Tragédia humanitária que de tempos em tempos se repete no Mar Mediterrâneo, o corredor mais usado por africanos e refugiados do Oriente Médio em busca do eldorado europeu, o naufrágio em massa de imigrantes voltou a chocar a Europa, desta vez em um ponto do planeta bem mais movimentado: o Canal da Mancha, naco do Atlântico espremido entre o Reino Unido, de um lado, e a França e um pedaço da Bélgica, de outro. Ao menos 27 pessoas morreram, a maioria iranianos e iraquianos curdos, quando o precário bote inflável que rumava de Calais, na costa francesa, para Dover, na britânica, murchou e mergulhou os 34 passageiros nas águas gélidas e revoltas.
O drama espalhou ondas de choque por toda a União Europeia, que ainda digere os efeitos do Brexit, e fez reacender a tensão latente entre Londres e Paris, aliados de conveniência separados por rixas históricas. O primeiro-ministro Boris Johnson condenou a leniência francesa para o problema. “Enquanto os atravessadores criminosos não forem punidos, continuarão a pôr a vida de inocentes em risco”, bradou. O presidente Emmanuel Macron, crítico da política britânica abertamente anti-imigração, convocou uma reunião de emergência de líderes do continente e proclamou: “Não permitiremos que o Canal da Mancha vire um cemitério”.
De acordo com o ministro do Interior da França, Gérald Darmanin, entre os mortos há sete mulheres, uma delas grávida, e três crianças. Duas pessoas foram hospitalizadas e uma está desaparecida. Relatos iniciais diziam que o bote foi abalroado por um navio de grande porte, mas o intenso trânsito comercial no canal não é o único perigo que o percurso de 32 quilômetros oferece — trata-se de uma via de águas traiçoeiras sujeita a mudanças de tempo. Os dois países, aliás, tinham acabado de assinar um acordo para endurecer a repressão da travessia ilegal da faixa marítima, que só faz aumentar. Em um só dia, a quinta-feira 11, 1 200 pessoas foram apreendidas ao pisar em solo britânico, um recorde histórico. O total de 2021 é de 23 000 imigrantes, um salto de mais de 150% em comparação ao ano passado. O número de afogamentos também aumentou em quase 700%. “Precisamos desesperadamente de uma nova abordagem para o asilo humanitário e de esforços genuínos para criar rotas seguras”, diz Tom Davies, diretor da Anistia Internacional no Reino Unido.

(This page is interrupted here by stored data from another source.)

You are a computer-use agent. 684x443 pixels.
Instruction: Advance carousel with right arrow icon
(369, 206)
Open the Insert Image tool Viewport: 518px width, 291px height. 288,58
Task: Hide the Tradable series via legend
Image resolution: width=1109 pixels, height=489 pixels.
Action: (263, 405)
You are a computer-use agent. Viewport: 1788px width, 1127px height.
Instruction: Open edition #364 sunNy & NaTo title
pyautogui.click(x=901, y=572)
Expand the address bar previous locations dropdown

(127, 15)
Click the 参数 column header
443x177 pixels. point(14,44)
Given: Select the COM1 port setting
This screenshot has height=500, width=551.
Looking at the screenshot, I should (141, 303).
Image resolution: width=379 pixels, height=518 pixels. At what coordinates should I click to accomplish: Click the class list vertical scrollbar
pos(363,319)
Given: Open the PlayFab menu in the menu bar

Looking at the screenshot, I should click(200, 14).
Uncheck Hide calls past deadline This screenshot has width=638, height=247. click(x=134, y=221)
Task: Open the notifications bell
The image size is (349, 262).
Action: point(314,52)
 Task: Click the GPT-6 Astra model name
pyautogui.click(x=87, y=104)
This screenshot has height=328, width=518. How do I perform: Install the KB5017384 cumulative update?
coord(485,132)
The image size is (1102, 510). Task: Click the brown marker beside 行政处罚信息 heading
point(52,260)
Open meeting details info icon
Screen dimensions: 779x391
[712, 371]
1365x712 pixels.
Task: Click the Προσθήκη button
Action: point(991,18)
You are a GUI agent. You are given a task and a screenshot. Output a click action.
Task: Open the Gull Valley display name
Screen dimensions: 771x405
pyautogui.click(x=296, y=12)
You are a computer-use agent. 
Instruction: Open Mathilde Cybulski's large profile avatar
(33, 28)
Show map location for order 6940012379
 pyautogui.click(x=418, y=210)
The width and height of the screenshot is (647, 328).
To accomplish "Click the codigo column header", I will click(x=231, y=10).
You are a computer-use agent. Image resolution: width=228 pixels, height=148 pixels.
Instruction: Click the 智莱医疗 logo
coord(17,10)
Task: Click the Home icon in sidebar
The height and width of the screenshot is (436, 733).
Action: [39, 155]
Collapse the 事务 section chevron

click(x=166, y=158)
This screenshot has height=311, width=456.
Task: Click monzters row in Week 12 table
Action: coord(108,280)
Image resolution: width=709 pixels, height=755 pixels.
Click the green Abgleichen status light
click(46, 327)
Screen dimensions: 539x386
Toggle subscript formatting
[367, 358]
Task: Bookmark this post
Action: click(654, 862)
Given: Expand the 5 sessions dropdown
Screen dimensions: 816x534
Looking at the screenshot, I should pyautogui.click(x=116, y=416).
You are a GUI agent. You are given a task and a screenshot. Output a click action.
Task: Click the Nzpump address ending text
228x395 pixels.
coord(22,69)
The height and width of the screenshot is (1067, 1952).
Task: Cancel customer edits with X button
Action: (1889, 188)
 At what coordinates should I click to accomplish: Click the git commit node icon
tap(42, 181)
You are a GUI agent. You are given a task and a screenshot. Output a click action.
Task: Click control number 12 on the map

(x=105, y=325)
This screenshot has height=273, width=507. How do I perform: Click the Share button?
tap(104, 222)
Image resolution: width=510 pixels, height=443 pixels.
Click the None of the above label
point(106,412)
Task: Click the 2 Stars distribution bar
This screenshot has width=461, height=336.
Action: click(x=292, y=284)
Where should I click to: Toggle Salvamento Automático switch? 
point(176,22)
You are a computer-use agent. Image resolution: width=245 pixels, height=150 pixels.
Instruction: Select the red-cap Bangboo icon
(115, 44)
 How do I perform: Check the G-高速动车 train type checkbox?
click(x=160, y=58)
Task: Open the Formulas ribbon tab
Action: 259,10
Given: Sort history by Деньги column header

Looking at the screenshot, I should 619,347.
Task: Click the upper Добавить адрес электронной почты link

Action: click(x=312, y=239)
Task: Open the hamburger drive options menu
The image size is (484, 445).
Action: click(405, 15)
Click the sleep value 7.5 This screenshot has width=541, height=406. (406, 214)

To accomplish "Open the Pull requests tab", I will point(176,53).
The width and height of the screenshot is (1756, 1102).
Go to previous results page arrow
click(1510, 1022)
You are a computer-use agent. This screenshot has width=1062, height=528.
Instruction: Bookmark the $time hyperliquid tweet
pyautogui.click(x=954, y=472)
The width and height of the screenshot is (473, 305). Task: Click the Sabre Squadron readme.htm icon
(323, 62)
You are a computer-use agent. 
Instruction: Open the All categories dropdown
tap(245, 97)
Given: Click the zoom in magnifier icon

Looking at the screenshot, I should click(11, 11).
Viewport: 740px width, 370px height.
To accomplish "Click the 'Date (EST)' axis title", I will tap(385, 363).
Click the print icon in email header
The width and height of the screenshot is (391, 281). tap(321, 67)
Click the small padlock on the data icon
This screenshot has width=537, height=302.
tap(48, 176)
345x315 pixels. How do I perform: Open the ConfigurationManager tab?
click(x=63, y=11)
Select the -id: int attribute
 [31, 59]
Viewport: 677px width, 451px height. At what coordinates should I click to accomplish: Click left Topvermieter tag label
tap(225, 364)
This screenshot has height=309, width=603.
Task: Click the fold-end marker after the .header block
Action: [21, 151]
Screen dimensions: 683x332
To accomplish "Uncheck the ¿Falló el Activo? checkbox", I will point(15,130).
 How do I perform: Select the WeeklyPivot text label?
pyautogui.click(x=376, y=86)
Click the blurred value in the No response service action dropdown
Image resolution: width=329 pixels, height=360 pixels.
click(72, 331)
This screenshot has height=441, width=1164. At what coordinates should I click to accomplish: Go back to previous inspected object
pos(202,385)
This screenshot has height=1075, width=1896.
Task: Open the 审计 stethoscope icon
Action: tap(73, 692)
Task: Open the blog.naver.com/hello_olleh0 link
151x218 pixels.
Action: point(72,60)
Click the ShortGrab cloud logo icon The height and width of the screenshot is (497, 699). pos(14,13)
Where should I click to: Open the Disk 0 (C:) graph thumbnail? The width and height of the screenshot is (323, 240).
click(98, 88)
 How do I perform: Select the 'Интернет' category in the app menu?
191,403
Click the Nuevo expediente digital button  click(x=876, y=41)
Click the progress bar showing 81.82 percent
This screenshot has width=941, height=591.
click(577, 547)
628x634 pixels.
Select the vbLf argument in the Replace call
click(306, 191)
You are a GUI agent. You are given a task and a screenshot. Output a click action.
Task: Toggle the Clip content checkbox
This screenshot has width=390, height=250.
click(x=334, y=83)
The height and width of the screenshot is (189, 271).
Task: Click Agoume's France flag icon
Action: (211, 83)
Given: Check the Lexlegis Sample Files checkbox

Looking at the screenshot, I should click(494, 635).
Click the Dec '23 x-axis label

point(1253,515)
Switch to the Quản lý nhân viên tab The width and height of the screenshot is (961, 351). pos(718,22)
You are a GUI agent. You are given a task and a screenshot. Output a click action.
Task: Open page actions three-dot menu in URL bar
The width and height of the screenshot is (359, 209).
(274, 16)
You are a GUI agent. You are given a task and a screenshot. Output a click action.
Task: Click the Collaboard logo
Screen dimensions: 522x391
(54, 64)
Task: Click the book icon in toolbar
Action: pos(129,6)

A ilha britânica é um farol de atração para a enorme população de imigrantes que fala inglês, tem parentes por lá e pode se beneficiar de um mercado de trabalho mais aberto a gente sem documentação. Deter a onda migratória foi um ponto determinante na campanha pelo Brexit, na qual o Partido Conservador de Johnson repisou a necessidade de controle total das fronteiras. O método mais comum de entrada ilegal era a bordo de caminhões, onde grupos se empilhavam trancados no escuro e com pouco ar. A fiscalização, no entanto, apertou depois que, em 2019, 39 vietnamitas foram encontrados mortos por asfixia ou hipotermia dentro de um trailer refrigerado em uma estrada do Reino Unido. A burocracia e a morosidade na fronteira pós-Brexit acabaram de vez com a rota. A partir daí, cruzar o Canal da Mancha (English Channel, em inglês, ou La Manche, em francês), com todos os seus riscos, passou a ser a opção mais procurada. Os imigrantes costumam chegar à Europa de trem, barco ou avião, atravessar a França e montar acampamento em Calais e vizinhanças, enquanto negociam a travessia. O Reino Unido paga à polícia francesa para desmontar as barracas e dispersar os acampados, mas eles insistem. Segundo o ministro Gérald Darmanin, na quarta-feira 24, dia do desastre, 780 policiais franceses patrulhavam a costa e 671 ilegais foram presos.
Desde que o Reino Unido saiu oficialmente da União Europeia, em janeiro de 2020, o Canal da Mancha se tornou um ponto de tensão permanente. A documentação para passar pela alfândega britânica virou pesadelo para caminhoneiros vindos da França e da Bélgica. Como se não bastasse, os dois países estão em pé de guerra por causa das licenças exigidas dos barcos pesqueiros para circular em águas “inimigas”, um entrevero burocrático que já ocasionou convocação de embaixadores, apreensão de embarcações e ameaças de interdição de portos. Os imigrantes ilegais, nesse contexto, são uma complicação a mais, e tanto a França quanto o Reino Unido querem mesmo é vê-los pelas costas. No jogo de empurra, um bote apinhado entra em colapso e o sonho de uma vida melhor morre muito longe da praia.